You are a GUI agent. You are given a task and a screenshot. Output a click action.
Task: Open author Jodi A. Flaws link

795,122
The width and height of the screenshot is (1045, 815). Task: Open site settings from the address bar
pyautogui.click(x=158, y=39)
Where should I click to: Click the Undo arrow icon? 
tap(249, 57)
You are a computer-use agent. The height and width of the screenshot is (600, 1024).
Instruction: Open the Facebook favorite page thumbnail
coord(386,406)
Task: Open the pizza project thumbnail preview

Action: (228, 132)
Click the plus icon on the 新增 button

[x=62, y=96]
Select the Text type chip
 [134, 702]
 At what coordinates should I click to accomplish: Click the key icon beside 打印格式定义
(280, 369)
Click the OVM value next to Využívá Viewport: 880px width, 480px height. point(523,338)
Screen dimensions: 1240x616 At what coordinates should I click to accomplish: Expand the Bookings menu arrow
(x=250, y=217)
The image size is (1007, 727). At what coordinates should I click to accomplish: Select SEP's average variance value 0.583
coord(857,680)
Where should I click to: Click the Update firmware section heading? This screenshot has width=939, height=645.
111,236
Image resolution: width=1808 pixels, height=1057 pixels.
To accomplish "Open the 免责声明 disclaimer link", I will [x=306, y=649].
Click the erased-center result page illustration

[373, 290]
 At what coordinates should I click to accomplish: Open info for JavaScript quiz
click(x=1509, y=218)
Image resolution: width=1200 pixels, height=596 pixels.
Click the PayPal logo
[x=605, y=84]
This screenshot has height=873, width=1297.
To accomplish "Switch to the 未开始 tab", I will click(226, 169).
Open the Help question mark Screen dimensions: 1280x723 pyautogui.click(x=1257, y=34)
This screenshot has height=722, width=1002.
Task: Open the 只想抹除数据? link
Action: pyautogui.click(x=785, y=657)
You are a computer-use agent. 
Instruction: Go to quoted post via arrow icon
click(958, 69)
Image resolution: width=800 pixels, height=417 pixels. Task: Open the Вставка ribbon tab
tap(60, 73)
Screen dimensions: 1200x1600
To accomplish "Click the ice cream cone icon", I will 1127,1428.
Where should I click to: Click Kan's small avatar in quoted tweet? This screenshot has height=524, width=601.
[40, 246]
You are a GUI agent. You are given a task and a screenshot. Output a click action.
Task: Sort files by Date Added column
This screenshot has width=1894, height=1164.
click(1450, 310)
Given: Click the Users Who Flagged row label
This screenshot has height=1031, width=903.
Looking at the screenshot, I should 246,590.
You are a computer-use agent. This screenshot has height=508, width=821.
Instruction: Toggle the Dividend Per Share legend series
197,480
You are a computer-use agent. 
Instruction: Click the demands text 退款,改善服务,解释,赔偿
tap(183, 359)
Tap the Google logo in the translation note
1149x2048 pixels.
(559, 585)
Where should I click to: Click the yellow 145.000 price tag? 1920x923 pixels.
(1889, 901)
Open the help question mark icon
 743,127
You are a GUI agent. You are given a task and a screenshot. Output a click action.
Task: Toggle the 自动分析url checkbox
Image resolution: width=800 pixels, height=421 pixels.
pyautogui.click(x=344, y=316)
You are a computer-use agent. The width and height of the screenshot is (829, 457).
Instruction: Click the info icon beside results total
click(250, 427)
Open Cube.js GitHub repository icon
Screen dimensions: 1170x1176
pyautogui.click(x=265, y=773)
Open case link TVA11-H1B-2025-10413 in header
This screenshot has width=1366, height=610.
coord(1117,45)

# [Directions]
Each line in the entries above, starting at the line with "1149x2048 pixels." and ending at the line with "You are a computer-use agent. The width", is to be printed exactly, and only those lines.

# [Written solution]
1149x2048 pixels.
(559, 585)
Where should I click to: Click the yellow 145.000 price tag? 1920x923 pixels.
(1889, 901)
Open the help question mark icon
 743,127
You are a GUI agent. You are given a task and a screenshot. Output a click action.
Task: Toggle the 自动分析url checkbox
Image resolution: width=800 pixels, height=421 pixels.
pyautogui.click(x=344, y=316)
You are a computer-use agent. The width and height of the screenshot is (829, 457).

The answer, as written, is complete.